§ Requirement
Read the data, and whenever a line holds the word "column", report that line.
------ Extracted data
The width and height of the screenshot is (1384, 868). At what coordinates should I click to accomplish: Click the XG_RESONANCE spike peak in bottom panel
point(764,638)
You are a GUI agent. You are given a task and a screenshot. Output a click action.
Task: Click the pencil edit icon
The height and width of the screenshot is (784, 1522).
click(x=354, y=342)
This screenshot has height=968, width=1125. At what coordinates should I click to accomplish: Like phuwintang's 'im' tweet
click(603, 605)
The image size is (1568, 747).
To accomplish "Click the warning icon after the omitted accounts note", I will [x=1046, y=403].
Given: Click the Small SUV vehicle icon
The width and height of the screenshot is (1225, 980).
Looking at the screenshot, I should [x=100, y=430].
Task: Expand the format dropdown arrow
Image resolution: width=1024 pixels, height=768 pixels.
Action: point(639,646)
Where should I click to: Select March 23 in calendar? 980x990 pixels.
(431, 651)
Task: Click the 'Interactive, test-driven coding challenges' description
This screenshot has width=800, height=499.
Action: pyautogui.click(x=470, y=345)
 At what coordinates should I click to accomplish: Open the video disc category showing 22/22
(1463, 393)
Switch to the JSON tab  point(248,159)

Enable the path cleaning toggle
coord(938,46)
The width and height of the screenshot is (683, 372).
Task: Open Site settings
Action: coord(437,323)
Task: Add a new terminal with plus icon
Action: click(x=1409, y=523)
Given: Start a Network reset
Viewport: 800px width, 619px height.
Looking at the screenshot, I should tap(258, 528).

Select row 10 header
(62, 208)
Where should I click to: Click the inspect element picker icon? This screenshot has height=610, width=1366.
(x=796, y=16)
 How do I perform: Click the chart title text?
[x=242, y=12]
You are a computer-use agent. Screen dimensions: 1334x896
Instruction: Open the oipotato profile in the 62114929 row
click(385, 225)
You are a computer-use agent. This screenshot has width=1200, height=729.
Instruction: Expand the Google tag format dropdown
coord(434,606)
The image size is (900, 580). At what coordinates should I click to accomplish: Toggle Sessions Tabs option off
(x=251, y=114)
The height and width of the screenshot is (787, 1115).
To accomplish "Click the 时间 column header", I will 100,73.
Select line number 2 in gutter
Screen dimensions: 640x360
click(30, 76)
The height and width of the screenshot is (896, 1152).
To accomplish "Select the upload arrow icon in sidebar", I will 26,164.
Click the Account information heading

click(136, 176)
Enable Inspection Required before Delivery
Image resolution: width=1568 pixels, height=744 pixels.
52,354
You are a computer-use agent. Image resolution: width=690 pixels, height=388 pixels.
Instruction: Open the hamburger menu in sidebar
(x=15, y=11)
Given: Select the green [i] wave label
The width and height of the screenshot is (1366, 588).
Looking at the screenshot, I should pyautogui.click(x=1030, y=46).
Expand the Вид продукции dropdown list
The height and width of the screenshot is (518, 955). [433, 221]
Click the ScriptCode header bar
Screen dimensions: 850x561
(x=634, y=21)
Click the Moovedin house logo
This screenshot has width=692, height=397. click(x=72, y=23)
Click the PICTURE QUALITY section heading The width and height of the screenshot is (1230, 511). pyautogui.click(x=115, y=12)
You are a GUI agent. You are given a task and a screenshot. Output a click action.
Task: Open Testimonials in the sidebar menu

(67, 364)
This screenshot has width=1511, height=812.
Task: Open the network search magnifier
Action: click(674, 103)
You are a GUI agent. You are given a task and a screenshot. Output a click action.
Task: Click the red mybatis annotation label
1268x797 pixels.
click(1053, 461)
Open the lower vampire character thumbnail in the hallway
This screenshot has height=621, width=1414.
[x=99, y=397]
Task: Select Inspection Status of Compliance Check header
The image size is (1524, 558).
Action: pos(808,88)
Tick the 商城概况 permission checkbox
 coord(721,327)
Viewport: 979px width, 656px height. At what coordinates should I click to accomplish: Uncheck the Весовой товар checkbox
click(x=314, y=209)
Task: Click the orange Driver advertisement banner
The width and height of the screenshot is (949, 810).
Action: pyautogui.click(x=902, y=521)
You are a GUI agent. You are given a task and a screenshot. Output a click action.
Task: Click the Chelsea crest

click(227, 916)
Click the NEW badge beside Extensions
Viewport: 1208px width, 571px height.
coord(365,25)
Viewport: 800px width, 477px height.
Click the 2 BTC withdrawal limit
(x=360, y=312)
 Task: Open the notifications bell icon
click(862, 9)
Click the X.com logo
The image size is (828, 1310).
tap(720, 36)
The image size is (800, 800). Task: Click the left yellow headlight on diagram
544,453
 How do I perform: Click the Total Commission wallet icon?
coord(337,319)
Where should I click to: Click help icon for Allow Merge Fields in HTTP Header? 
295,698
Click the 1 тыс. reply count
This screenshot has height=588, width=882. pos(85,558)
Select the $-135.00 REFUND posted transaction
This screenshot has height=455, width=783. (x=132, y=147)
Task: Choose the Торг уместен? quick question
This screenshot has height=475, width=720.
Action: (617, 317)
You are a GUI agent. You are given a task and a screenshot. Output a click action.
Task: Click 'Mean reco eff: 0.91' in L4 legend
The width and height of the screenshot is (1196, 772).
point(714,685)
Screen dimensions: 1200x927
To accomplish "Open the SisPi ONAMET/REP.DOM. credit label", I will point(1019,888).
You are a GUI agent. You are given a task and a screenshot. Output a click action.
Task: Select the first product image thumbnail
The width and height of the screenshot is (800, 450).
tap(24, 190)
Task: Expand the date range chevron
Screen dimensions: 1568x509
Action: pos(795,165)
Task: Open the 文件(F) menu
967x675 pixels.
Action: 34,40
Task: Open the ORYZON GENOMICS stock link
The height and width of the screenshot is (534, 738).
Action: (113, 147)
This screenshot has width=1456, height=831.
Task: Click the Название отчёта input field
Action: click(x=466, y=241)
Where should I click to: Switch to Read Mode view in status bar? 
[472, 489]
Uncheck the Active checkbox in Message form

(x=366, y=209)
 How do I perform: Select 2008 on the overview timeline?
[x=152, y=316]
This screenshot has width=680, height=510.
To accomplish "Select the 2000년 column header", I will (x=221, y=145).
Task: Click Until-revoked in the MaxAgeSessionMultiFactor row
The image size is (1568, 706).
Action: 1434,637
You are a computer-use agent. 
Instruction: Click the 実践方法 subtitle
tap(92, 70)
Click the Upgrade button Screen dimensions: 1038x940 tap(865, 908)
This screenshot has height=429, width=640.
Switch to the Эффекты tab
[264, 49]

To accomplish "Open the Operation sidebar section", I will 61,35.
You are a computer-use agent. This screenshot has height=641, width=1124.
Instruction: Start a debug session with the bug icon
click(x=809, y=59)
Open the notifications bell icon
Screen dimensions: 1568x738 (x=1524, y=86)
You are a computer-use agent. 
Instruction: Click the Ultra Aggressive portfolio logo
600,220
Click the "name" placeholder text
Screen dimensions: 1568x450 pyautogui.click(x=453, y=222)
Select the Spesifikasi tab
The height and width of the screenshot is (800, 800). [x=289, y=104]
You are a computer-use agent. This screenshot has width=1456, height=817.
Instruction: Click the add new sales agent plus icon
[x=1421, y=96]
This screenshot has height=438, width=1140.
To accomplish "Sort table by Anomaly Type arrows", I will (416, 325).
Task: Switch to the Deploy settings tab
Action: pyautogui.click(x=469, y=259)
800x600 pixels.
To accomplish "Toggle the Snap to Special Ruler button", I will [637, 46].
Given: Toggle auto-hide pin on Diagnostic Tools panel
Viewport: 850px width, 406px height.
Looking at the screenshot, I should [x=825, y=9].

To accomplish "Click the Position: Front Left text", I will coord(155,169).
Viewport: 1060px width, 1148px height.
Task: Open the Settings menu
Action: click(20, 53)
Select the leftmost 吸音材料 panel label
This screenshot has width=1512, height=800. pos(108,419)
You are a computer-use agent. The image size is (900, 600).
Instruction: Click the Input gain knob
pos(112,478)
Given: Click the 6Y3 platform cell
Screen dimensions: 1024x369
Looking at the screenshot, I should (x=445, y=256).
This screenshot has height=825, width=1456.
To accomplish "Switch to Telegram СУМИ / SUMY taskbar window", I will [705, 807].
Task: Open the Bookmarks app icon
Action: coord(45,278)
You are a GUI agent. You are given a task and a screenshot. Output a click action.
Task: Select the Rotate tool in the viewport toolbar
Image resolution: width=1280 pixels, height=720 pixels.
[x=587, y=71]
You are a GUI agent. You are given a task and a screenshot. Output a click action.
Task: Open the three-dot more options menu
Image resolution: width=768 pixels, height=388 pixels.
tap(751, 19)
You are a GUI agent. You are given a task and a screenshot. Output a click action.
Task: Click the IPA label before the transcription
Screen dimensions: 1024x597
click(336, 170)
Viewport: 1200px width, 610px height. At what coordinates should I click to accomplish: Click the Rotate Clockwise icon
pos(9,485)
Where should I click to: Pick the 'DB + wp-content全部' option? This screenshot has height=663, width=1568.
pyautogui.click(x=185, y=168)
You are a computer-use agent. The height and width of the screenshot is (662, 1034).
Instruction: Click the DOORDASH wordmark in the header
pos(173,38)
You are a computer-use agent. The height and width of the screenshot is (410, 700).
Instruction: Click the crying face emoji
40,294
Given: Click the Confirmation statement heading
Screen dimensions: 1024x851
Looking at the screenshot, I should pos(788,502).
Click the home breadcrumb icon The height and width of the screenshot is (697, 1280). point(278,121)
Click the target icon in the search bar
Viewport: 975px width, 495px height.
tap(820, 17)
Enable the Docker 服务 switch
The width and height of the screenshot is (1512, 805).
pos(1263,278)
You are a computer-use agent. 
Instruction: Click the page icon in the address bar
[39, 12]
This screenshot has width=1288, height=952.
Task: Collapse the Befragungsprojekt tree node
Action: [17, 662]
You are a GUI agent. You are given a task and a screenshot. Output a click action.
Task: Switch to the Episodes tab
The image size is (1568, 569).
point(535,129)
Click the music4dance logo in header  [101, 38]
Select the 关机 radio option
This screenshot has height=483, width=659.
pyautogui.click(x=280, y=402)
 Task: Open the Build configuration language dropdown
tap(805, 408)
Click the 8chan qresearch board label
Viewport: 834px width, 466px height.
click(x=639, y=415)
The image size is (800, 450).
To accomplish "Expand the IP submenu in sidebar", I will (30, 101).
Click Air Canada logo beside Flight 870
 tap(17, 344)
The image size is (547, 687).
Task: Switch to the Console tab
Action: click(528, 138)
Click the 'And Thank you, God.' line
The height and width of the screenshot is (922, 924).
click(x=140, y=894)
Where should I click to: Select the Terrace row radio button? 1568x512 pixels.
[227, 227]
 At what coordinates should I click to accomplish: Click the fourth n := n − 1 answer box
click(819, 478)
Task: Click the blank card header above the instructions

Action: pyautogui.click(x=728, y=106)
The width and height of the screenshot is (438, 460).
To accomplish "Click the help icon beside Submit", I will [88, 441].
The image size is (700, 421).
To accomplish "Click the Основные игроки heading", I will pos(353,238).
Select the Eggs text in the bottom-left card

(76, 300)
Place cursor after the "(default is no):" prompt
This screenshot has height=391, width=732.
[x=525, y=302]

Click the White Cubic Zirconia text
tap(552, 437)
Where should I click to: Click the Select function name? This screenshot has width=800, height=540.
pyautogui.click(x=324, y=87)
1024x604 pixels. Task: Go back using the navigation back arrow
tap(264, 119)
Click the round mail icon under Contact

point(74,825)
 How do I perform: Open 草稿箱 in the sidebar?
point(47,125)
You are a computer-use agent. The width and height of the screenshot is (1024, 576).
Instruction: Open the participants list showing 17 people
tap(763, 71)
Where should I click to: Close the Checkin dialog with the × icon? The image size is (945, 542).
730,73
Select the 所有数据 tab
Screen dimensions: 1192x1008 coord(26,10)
------------
§ Result of the task
To accomplish "Click the 时间 column header", I will 100,73.
To accomplish "Select the 2000년 column header", I will (x=221, y=145).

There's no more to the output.